Do POA fees count toward Medicaid spend-down?

A fellow caregiver asked...

I have POA for my father in Wisconsin. The legal instrument states that I may be compensated for these efforts on his behalf. If my father is spending down for Medicaid eligibility, are the POA fees I receive eligible spend-down costs?

Expert Answer

Whether the fees someone pays under a Power of Attorney (POA) are considered a valid "spend down" under Medicaid rules depends on what kind of spend down is involved. In Medicaid matters, the term spend down is used in different ways. It can refer to spending down monthly income in order to meet Medicaid income eligibility levels. Or, it can refer to spending down a person's assets to meet the Medicaid asset eligibility level, either for Medicaid medical care coverage or for Medicaid nursing home coverage.

If you're asking about POA fees as spending down of income in order to qualify for Medicaid, the answer is that the POA fees probably are not considered by Medicaid to be part of a spend-down. That's because income spend-downs are usually limited to expenses for medical or remedial (therapy or rehabilitation) care. Since the tasks performed by you under a POA are not medical or remedial, they are unlikely to be considered spend-down costs regarding income. However, every state manages its own Medicaid program, and rules vary from state to state. So, to get a final word on this, you'd have to contact the Wisconsin Medicaid program directly.

--------

=== Work task ===
Duplicate the full text on Medicaid spend-down and POA fees word for word.

--------

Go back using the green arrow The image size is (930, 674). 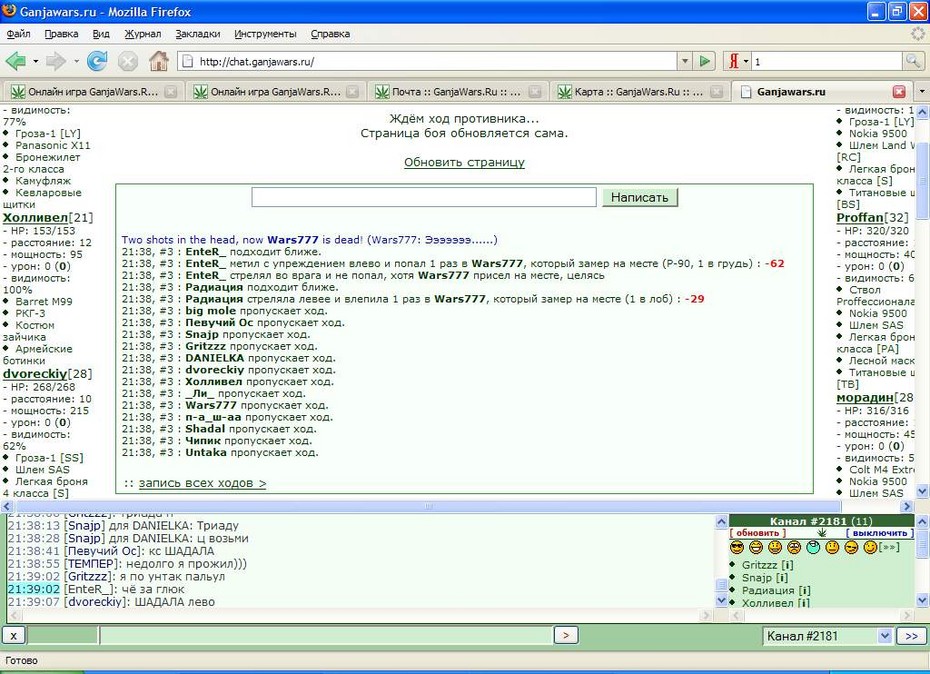tap(16, 61)
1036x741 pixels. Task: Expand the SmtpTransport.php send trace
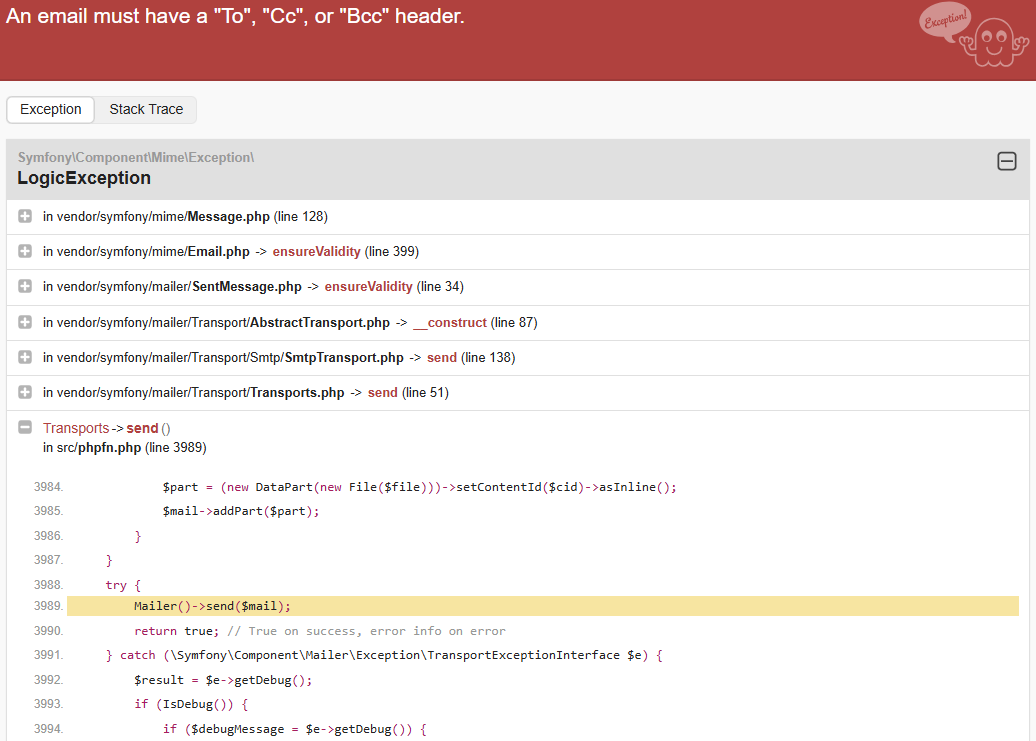click(25, 357)
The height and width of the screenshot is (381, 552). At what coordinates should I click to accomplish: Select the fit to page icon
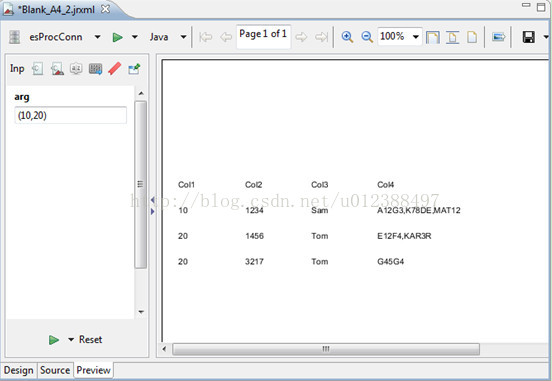(x=433, y=37)
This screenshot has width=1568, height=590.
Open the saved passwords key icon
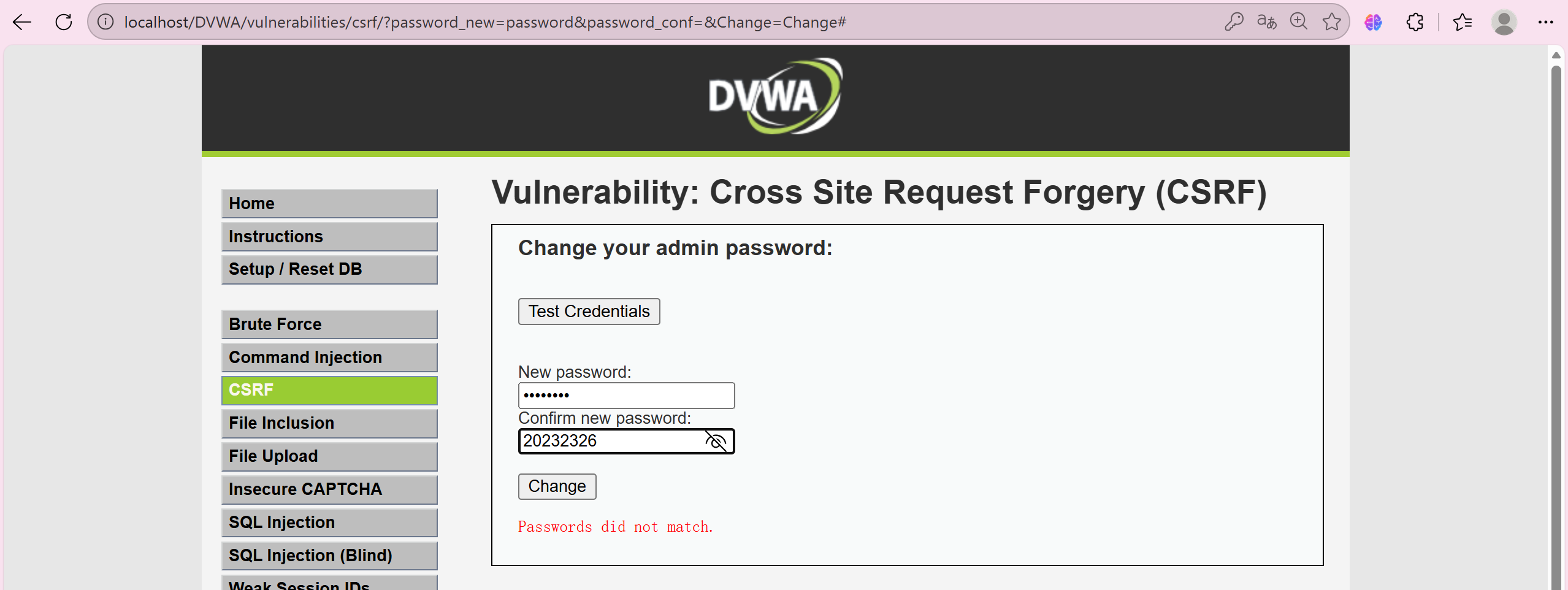coord(1234,23)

--------

=== Exercise solution ===
Do POA fees count toward Medicaid spend-down?

A fellow caregiver asked...

I have POA for my father in Wisconsin. The legal instrument states that I may be compensated for these efforts on his behalf. If my father is spending down for Medicaid eligibility, are the POA fees I receive eligible spend-down costs?

Expert Answer

Whether the fees someone pays under a Power of Attorney (POA) are considered a valid "spend down" under Medicaid rules depends on what kind of spend down is involved. In Medicaid matters, the term spend down is used in different ways. It can refer to spending down monthly income in order to meet Medicaid income eligibility levels. Or, it can refer to spending down a person's assets to meet the Medicaid asset eligibility level, either for Medicaid medical care coverage or for Medicaid nursing home coverage.

If you're asking about POA fees as spending down of income in order to qualify for Medicaid, the answer is that the POA fees probably are not considered by Medicaid to be part of a spend-down. That's because income spend-downs are usually limited to expenses for medical or remedial (therapy or rehabilitation) care. Since the tasks performed by you under a POA are not medical or remedial, they are unlikely to be considered spend-down costs regarding income. However, every state manages its own Medicaid program, and rules vary from state to state. So, to get a final word on this, you'd have to contact the Wisconsin Medicaid program directly.